The defendant children buried their mother in a cemetery owned by the defendant corporation. The fourth child, plaintiff, later sued to require removal of her remains to a grave adjoining that of her husband.

The trial court, without a jury, gave judgment for defendants. Plaintiff asserts the judgment is contrary to law and lacks evidentiary support.

Section 7100 of the Health and Safety Code states that the right to control the disposition of the remains of a deceased person, unless the decedent has left other directions (not applicable here), rests with the surviving spouse, and if there is none, with the surviving child or children. [1] Since the husband did not survive, there is no merit to plaintiff's claim that the husband had the right to control, beyond the time of his death, the disposition of his wife's remains upon her death at some future time. (Cf.
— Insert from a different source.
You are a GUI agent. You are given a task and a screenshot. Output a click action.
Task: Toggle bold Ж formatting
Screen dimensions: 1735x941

Benbough Mortuary v. Barney, 196 Cal. App. 2d Supp. 861, 864 [16 Cal. Rptr. 811]; Estate of Cornitius, 154 Cal. App. 2d 422, 427 [316 P.2d 428; Cohen v. Groman Mortuary, Inc., 231 Cal. App. 2d 1, 5 [41 Cal. Rptr. 481].) It is immaterial that the deceased wife was incompetent.
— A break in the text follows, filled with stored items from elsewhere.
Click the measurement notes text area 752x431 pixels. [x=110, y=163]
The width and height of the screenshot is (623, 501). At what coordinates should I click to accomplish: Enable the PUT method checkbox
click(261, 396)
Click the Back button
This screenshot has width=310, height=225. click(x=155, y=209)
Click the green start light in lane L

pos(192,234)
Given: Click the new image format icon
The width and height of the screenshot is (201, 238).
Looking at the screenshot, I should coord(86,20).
[2] Since the right to control the disposition of the deceased's remains passed to the children, the trial court was correct in approving the burial arrangements effected by a majority of them.

The evidence that the decedent outlived her husband and was survived by the four children sufficiently supports the judgment.

Judgment affirmed.

Coughlin, J., concurred.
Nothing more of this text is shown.